Khosa ascribes the third challenge — that of a civil-military tussle in the governance of the state — to two factors. The first is the relinquishment of responsibilities by the civilian government to the military instead of leading the country from the front. In this connection, he cites examples of Nawaz Sharif’s failure to appoint a full time foreign minister, thereby providing an opportunity to the army to formulate responses to regional and global challenges; the assignment of the portfolio of defence as an additional charge to the minister for power, rendering him an ineffective participant in defence-related matters; the refusal of the then prime minister to command implementation of the National Action Plan; and the prime minister’s failure to convene and preside over meetings of the National Counter-Terrorism Authority for three years since its inception. The second factor, Khosa writes, is military coups, which systematically weakened civil institutions. This opened the gate for the military’s ascendancy in key areas of governance, including the criminal justice system.
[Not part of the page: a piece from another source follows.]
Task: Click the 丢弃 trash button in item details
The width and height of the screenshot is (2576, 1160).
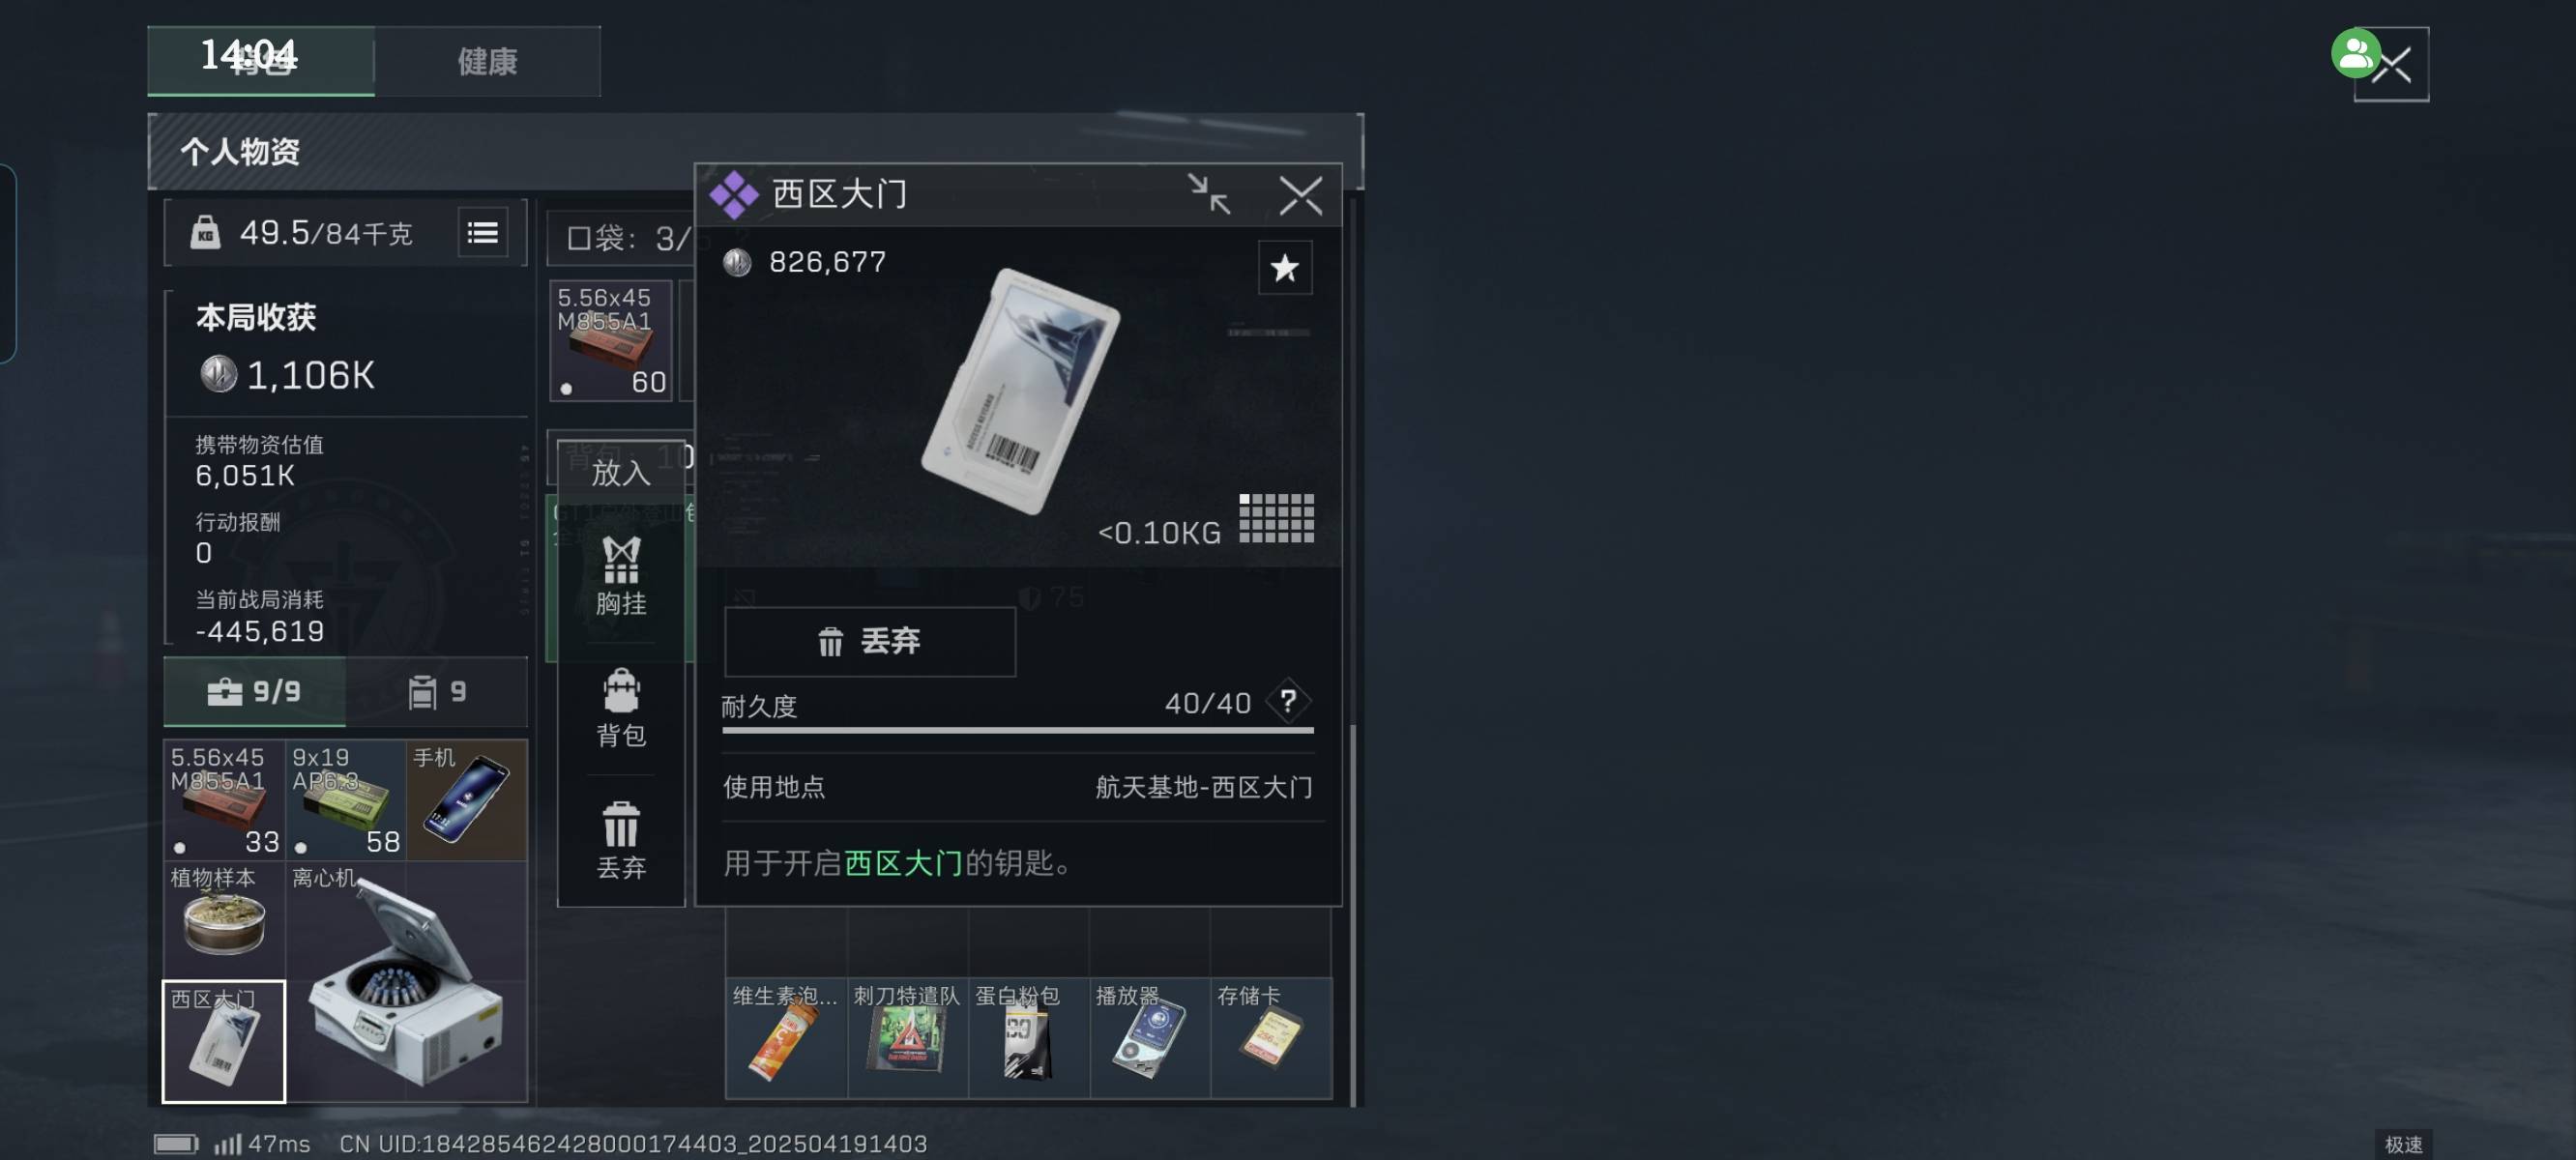Action: (869, 641)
With respect to the fourth challenge, ie the breakdown of the justice system, the author vehemently argues that, in the long run, the induction of the army in the criminal justice system through military courts could neither be a panacea to fight violence, terrorism, extremism and militancy, nor administer justice. This underscores the necessity to make investment in these two areas. He points out that “one of the key points of the National Action Plan was to reform the criminal justice system, including policing, prosecution services, judiciary and prisons.”
Turning to reforms in the police, which is the main focus of his book, Khosa ruefully recalls that it “took 25 police commissions and committees to finally arrive at the realisation that politically neutral, operationally autonomous, highly accountable and professionally sound police services are vital for democracy and [the] rule of law. That resulted in the promulgation of the Police Order 2002. But the forces of status quo and vested interests never allowed the implementation of that progressive law.”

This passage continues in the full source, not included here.